═════ EXTRACTED ENTRIES

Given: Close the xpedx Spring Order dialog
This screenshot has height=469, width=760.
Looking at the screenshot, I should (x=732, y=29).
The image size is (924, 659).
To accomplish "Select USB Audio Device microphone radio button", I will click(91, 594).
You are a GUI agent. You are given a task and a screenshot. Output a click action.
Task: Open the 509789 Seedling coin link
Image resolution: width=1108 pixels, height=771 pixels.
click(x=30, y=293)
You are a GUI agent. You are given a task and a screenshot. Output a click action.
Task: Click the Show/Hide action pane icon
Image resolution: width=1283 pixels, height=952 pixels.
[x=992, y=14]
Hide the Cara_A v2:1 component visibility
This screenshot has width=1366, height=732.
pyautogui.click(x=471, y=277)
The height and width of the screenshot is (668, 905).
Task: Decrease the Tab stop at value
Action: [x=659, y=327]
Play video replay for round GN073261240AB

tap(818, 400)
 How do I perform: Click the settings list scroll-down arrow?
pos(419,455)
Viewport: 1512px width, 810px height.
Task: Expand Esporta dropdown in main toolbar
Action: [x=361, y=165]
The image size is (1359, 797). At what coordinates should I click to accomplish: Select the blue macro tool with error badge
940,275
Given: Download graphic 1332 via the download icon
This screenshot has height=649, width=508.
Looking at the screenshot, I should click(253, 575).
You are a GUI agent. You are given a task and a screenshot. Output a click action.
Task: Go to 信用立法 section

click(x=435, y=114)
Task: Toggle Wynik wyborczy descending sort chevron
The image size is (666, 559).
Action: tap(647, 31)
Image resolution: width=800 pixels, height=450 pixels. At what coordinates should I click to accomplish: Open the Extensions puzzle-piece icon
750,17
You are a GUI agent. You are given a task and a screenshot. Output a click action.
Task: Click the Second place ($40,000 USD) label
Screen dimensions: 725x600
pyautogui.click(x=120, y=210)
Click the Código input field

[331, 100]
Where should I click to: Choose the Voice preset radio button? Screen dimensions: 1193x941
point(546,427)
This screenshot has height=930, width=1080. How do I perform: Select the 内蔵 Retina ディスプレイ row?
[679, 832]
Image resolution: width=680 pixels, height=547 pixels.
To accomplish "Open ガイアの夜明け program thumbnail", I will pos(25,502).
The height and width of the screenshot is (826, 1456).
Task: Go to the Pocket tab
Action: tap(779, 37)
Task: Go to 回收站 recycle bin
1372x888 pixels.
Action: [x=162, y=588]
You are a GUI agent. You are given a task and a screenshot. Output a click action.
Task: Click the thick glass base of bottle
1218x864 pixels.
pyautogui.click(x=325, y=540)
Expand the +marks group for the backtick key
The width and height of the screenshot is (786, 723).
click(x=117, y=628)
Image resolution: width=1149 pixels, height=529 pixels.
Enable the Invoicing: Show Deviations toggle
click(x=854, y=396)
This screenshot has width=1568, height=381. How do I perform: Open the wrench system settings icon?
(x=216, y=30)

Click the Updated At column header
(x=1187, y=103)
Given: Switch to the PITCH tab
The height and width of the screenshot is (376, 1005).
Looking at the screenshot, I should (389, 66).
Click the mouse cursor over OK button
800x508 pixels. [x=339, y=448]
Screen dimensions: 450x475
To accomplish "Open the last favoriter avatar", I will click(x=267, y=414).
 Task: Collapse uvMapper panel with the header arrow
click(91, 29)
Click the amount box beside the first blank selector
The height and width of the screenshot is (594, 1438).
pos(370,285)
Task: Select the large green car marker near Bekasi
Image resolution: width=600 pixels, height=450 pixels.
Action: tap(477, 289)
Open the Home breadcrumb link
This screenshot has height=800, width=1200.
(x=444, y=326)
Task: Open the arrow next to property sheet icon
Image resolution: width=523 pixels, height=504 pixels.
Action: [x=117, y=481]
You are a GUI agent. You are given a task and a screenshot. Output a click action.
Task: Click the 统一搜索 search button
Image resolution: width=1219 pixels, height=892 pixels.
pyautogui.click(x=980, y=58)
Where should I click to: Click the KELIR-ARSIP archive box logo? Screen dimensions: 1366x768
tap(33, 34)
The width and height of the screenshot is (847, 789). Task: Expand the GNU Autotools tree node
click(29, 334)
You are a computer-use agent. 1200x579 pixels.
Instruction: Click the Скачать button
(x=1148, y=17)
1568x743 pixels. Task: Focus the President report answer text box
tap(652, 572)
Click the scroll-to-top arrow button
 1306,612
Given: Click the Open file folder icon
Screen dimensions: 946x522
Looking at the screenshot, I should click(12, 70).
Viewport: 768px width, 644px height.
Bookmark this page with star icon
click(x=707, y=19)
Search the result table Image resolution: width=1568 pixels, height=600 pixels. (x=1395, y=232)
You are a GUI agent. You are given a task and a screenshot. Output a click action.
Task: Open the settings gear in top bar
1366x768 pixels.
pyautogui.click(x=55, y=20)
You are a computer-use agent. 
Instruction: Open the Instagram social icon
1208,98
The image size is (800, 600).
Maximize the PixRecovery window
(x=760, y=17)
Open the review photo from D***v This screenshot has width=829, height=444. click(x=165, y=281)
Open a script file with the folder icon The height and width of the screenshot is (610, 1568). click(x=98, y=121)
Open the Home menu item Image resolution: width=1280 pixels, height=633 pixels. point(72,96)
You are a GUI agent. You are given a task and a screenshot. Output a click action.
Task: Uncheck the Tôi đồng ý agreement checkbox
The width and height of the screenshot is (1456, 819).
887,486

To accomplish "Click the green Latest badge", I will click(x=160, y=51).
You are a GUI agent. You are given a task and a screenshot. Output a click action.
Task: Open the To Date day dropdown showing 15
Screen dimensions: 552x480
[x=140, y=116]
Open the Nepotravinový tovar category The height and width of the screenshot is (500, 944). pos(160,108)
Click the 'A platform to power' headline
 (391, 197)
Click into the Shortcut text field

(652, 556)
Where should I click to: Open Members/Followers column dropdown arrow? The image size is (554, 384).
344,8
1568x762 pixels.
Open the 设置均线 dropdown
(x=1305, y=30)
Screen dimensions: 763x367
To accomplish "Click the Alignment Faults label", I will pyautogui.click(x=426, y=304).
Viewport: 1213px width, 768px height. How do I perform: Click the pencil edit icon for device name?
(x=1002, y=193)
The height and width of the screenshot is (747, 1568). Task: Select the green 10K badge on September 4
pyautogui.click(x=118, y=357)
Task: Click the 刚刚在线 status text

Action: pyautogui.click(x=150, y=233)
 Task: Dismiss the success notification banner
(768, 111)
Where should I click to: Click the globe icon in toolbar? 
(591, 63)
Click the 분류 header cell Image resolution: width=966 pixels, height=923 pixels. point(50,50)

══════════

### [THE PROBLEM]
All records above are to be returned exactly as given.

### [ANSWER TO THIS EXERCISE]
Given: Close the xpedx Spring Order dialog
This screenshot has height=469, width=760.
Looking at the screenshot, I should (x=732, y=29).
The image size is (924, 659).
To accomplish "Select USB Audio Device microphone radio button", I will click(91, 594).
You are a GUI agent. You are given a task and a screenshot. Output a click action.
Task: Open the 509789 Seedling coin link
Image resolution: width=1108 pixels, height=771 pixels.
click(x=30, y=293)
You are a GUI agent. You are given a task and a screenshot. Output a click action.
Task: Click the Show/Hide action pane icon
Image resolution: width=1283 pixels, height=952 pixels.
[x=992, y=14]
Hide the Cara_A v2:1 component visibility
This screenshot has width=1366, height=732.
pyautogui.click(x=471, y=277)
The height and width of the screenshot is (668, 905).
Task: Decrease the Tab stop at value
Action: [x=659, y=327]
Play video replay for round GN073261240AB

tap(818, 400)
 How do I perform: Click the settings list scroll-down arrow?
pos(419,455)
Viewport: 1512px width, 810px height.
Task: Expand Esporta dropdown in main toolbar
Action: [x=361, y=165]
The image size is (1359, 797). At what coordinates should I click to accomplish: Select the blue macro tool with error badge
940,275
Given: Download graphic 1332 via the download icon
This screenshot has height=649, width=508.
Looking at the screenshot, I should click(253, 575).
You are a GUI agent. You are given a task and a screenshot. Output a click action.
Task: Go to 信用立法 section

click(x=435, y=114)
Task: Toggle Wynik wyborczy descending sort chevron
The image size is (666, 559).
Action: tap(647, 31)
Image resolution: width=800 pixels, height=450 pixels. At what coordinates should I click to accomplish: Open the Extensions puzzle-piece icon
750,17
You are a GUI agent. You are given a task and a screenshot. Output a click action.
Task: Click the Second place ($40,000 USD) label
Screen dimensions: 725x600
pyautogui.click(x=120, y=210)
Click the Código input field

[331, 100]
Where should I click to: Choose the Voice preset radio button? Screen dimensions: 1193x941
point(546,427)
This screenshot has height=930, width=1080. How do I perform: Select the 内蔵 Retina ディスプレイ row?
[679, 832]
Image resolution: width=680 pixels, height=547 pixels.
To accomplish "Open ガイアの夜明け program thumbnail", I will pos(25,502).
The height and width of the screenshot is (826, 1456).
Task: Go to the Pocket tab
Action: tap(779, 37)
Task: Go to 回收站 recycle bin
1372x888 pixels.
Action: [x=162, y=588]
You are a GUI agent. You are given a task and a screenshot. Output a click action.
Task: Click the thick glass base of bottle
1218x864 pixels.
pyautogui.click(x=325, y=540)
Expand the +marks group for the backtick key
The width and height of the screenshot is (786, 723).
click(x=117, y=628)
Image resolution: width=1149 pixels, height=529 pixels.
Enable the Invoicing: Show Deviations toggle
click(x=854, y=396)
This screenshot has width=1568, height=381. How do I perform: Open the wrench system settings icon?
(x=216, y=30)

Click the Updated At column header
(x=1187, y=103)
Given: Switch to the PITCH tab
The height and width of the screenshot is (376, 1005).
Looking at the screenshot, I should (389, 66).
Click the mouse cursor over OK button
800x508 pixels. [x=339, y=448]
Screen dimensions: 450x475
To accomplish "Open the last favoriter avatar", I will click(x=267, y=414).
 Task: Collapse uvMapper panel with the header arrow
click(91, 29)
Click the amount box beside the first blank selector
The height and width of the screenshot is (594, 1438).
pos(370,285)
Task: Select the large green car marker near Bekasi
Image resolution: width=600 pixels, height=450 pixels.
Action: tap(477, 289)
Open the Home breadcrumb link
This screenshot has height=800, width=1200.
(x=444, y=326)
Task: Open the arrow next to property sheet icon
Image resolution: width=523 pixels, height=504 pixels.
Action: [x=117, y=481]
You are a GUI agent. You are given a task and a screenshot. Output a click action.
Task: Click the 统一搜索 search button
Image resolution: width=1219 pixels, height=892 pixels.
pyautogui.click(x=980, y=58)
Where should I click to: Click the KELIR-ARSIP archive box logo? Screen dimensions: 1366x768
tap(33, 34)
The width and height of the screenshot is (847, 789). Task: Expand the GNU Autotools tree node
click(29, 334)
You are a computer-use agent. 1200x579 pixels.
Instruction: Click the Скачать button
(x=1148, y=17)
1568x743 pixels. Task: Focus the President report answer text box
tap(652, 572)
Click the scroll-to-top arrow button
 1306,612
Given: Click the Open file folder icon
Screen dimensions: 946x522
Looking at the screenshot, I should click(12, 70).
Viewport: 768px width, 644px height.
Bookmark this page with star icon
click(x=707, y=19)
Search the result table Image resolution: width=1568 pixels, height=600 pixels. (x=1395, y=232)
You are a GUI agent. You are given a task and a screenshot. Output a click action.
Task: Open the settings gear in top bar
1366x768 pixels.
pyautogui.click(x=55, y=20)
You are a computer-use agent. 
Instruction: Open the Instagram social icon
1208,98
The image size is (800, 600).
Maximize the PixRecovery window
(x=760, y=17)
Open the review photo from D***v This screenshot has width=829, height=444. click(x=165, y=281)
Open a script file with the folder icon The height and width of the screenshot is (610, 1568). click(x=98, y=121)
Open the Home menu item Image resolution: width=1280 pixels, height=633 pixels. point(72,96)
You are a GUI agent. You are given a task and a screenshot. Output a click action.
Task: Uncheck the Tôi đồng ý agreement checkbox
The width and height of the screenshot is (1456, 819).
887,486

To accomplish "Click the green Latest badge", I will click(x=160, y=51).
You are a GUI agent. You are given a task and a screenshot. Output a click action.
Task: Open the To Date day dropdown showing 15
Screen dimensions: 552x480
[x=140, y=116]
Open the Nepotravinový tovar category The height and width of the screenshot is (500, 944). pos(160,108)
Click the 'A platform to power' headline
 (391, 197)
Click into the Shortcut text field

(652, 556)
Where should I click to: Open Members/Followers column dropdown arrow? The image size is (554, 384).
344,8
1568x762 pixels.
Open the 设置均线 dropdown
(x=1305, y=30)
Screen dimensions: 763x367
To accomplish "Click the Alignment Faults label", I will pyautogui.click(x=426, y=304).
Viewport: 1213px width, 768px height. How do I perform: Click the pencil edit icon for device name?
(x=1002, y=193)
The height and width of the screenshot is (747, 1568). Task: Select the green 10K badge on September 4
pyautogui.click(x=118, y=357)
Task: Click the 刚刚在线 status text

Action: pyautogui.click(x=150, y=233)
 Task: Dismiss the success notification banner
(768, 111)
Where should I click to: Click the globe icon in toolbar? 
(591, 63)
Click the 분류 header cell Image resolution: width=966 pixels, height=923 pixels. point(50,50)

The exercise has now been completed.